Depuis la promulgation de la loi de finances complémentaire pour 2009 avec ce qu’elle a véhiculé comme mesures radicales pour limiter le recours aux importations jusqu’à l’entrée en vigueur des mesures obligeant le paiement par voie bancaire des transactions dont la valeur dépasse les 500 000 DA (à partir de mars 2011), il y a comme un processus d’asphyxie qui accompagnait l’approvisionnement du marché national en produits alimentaires de large consommation.
E n moins de deux années donc, les restrictions à l’encontre des importateurs se sont multipliées dès l’instauration du crédit documentaire comme unique moyen de paiement à l’importation.
Par la suite, il y a eu, à travers la LFC 2010, l’instauration de nouvelles taxes sur l’importation libre des céréales par les opérateurs privés qui passeraient outre le dispositif d’approvisionnement dirigé par l’OAIC (office interprofessionnel des céréales et légumes secs). Laquelle disposition mise en œuvre par le gouvernement dans la perspective de privilégier l’utilisation des céréales locales, dont le niveau de production a connu une considérable amélioration ces deux dernières saisons, notamment pour le blé dur.
A première vue, le recentrage de la politique d’approvisionnement du marché des produits de consommation sur l’objectif primordial d’incitation au renforcement de la production locale pour réduire la facture des importations ayant atteint le pic alarmant des 8 milliards de dollars en 2008, n’est pas moins logique ni irrationnel. Continuant sur sa lancée et animé par cette volonté de « patriotisme économique », le gouvernement persistera dans ce durcissement avec le rétablissement à compter du 1er janvier 2011 des droits de douanes sur plus d’une trentaine de produits importés de l’Union européenne « suite à la décision prise par les pouvoirs publics portant gel des préférences tarifaires pour les produits agricoles, objet de la requête algérienne auprès de la commission européenne », tel que précisé par un document du ministère des Finances. Le sucre figure en tête des produits en question. En parallèle, de nouvelles taxes, dont la TVA, sont en voie d’application par les grossistes dans la perspective de se conformer à l’entrée en vigueur, à la fin mars prochain, de l’obligation du paiement par chèque des transactions de plus de 500 000 DA. Cependant, cette succession de mesures intervient dans une conjoncture mondiale marquée par la reprise de la hausse des cours des matières premières agricoles sur le marché international.
Retour de manivelle
C’est là donc la jonction de facteurs qui ne peuvent conduire qu’à une hausse sensible des prix des produits de large consommation.

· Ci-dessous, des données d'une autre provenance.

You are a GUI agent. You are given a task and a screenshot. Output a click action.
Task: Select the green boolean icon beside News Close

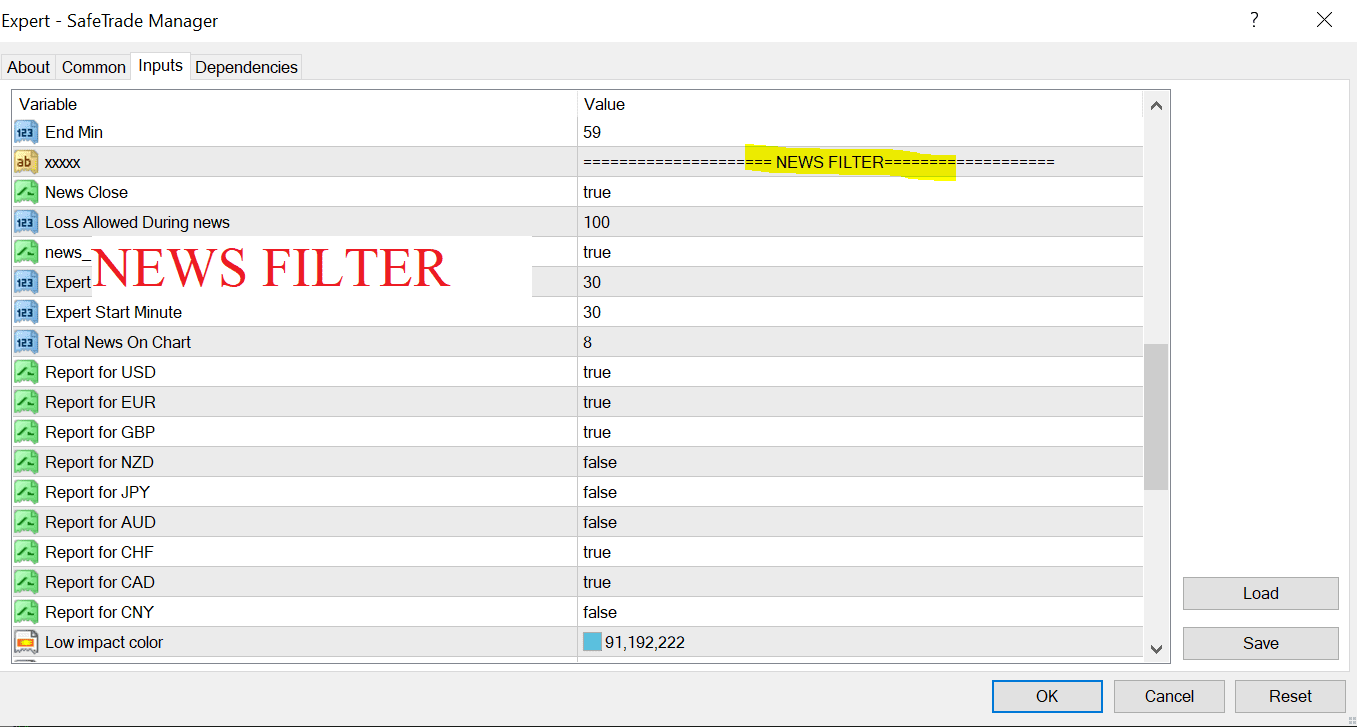26,191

Laquelle flambée qui s’est vite répercutée sur le pouvoir d’achat des ménages avec des prix de certains produits qui ont connu des augmentations spontanées de 20 à 25%, à l’image du sucre qui a atteint les
150 DA/kg en l’espace de quelques jours.
La tension s’est élargie à d’autres produits, comme le pain, dont la régularité dans l’approvisionnement est désormais incertaine avec des perturbations qui affectent la disponibilité de la farine boulangère.
Au-delà de ce constat et le vent de contestation qui a atteint les quatre coins du pays depuis une semaine, d’emblée, ce sont les politiques économiques devant garantir l’équilibre du marché qui sont remises en cause. Sinon, comment le gouvernement impose des mesures aussi restrictives et rigides à l’égard des importations avant de consolider les mécanismes de régulation des circuits d’approvisionnement au niveau local.
Il n’est pas judicieux, en effet, de verrouiller d’une façon drastique les portes devant les importations avant de s’assurer de l’existence d’une production nationale en mesure de répondre à la demande nationale, tous produits confondus. Pire encore, en l’absence d’instruments efficaces de contrôle et la prolifération des circuits informels qui canalisent à présent jusqu’à 40% de l’activité économique du pays, selon des statistiques officielles, la spéculation a pris des dimensions démesurées à tel point que des pénuries et des flambées sont provoquées sans que le gouvernement ne soit en mesure de détecter leur origine ou de maîtriser leur ampleur.